Edgarda chiaramente si sovrastima come scrittrice e solo quando realizza che non deve essere diversa da quello che è riesce a realizzare il suo sogno. Quanto è importante per uno scrittore essere fedeli a se stessi?Credo si possa mantenere questa fedeltà di fondo, è una costante, ma è necessario non arroccarsi disperatamente nelle proprie idee. Ci vuole molta elasticità. Le occasioni vanno colte e le ispirazioni vanno ascoltate, ma ritengo che l’editoria sia fatta anche di compromessi. L’immagine dell’autore che si blinda in un genere o in una definizione, quello che non accetta la critica e si ritiene “perfetto in partenza” è un po’ donchisciottesca. Siamo qui per sperimentare e crescere, faccenda che anche la “grande” Edgarda Solfanelli si rassegna a comprendere.

Quanto della vita reale uno scrittore può integrare nei suoi scritti senza rischiare di essere autobiografico?
Una volta ho scritto un romanzo che vedeva protagonista un quarantenne psicopatico di nome Ivo: mi hanno chiesto se fosse un libro autobiografico. Non importa se riversi tutto te stesso sulle pagine o se scansi attentamente gli affari tuoi, purtroppo. Mi sto rendendo conto che si tende a vedere autobiografismo ovunque. Io scrivo di cose che vedo attorno a me, di cose che conosco bene.

Che tipo di arma rappresentano per te l’ironia e il sarcasmo?
Una volta ho sentito dire “il sarcasmo è il cugino cattivo dell’ira”. Non è del tutto falso, a mio avviso. Sia l’innocente ironia che il più tagliente sarcasmo, sono espedienti per dire la verità. Sono due modi di sorridere amaramente, dicendoti qualcosa fra i denti.

In che percentuale questi ingredienti fanno di uno scrittore uno scrittore geniale (non un genio)?
Inventiva 50%,
ci sono idee profondamente banali che hanno stregato intere generazioni per come sono state raccontate.

Tenacia 100%

Talento 50%,
sarebbe bello rispondere 100%, ma non credo sia esattamente il primo requisito per pubblicare un libro, oggi.

Tecnica Percentuale Ignota.
Quella si costruisce, col tempo.

Autoironia 150%,
bisogna averne tanta per restare ancorati al suolo.

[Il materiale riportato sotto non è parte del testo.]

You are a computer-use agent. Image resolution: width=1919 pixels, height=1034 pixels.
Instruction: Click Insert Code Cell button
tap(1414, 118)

L’aspetto più geniale del tuo romanzo secondo me sono le descrizioni dei personaggi che non sono stereotipi ma archetipi di un’umanità caricaturale e allo stesso tempo reale. Il tuo romanzo mi ha spinto a indagare su tutte quelle persone che mi circondano e me stesso in primis e a chiedermi quanto il voler scrivere mi abbia cambiato. Come ha cambiato le persone intorno a te e quando e come una persona diventa un personaggio?
Io credo che alcuni siano involontari personaggi. Prendete il ragazzo bellissimo e consapevole della sua bellezza, quello che si specchia nelle vetrine e si ravvia spesso i capelli. Ecco. Magari è un giovane profondo, magari è vittima di uno stupido pregiudizio, magari è schiavo della sua immagine. Ma se me lo ritrovo davanti, state certi, finirà sulla carta. A me piace esagerare, pompare alle stelle un difetto e ingigantire le paure, rendere colossali le figuracce e giocare con le zone d’ombra del prossimo. Il popolo dei miei personaggi è colorato, grottesco, aggressivo, demenziale. Io mi diverto fra questi mostri.

Avete capito ora perchè la trovo geniale? Grazie Maria Silvia.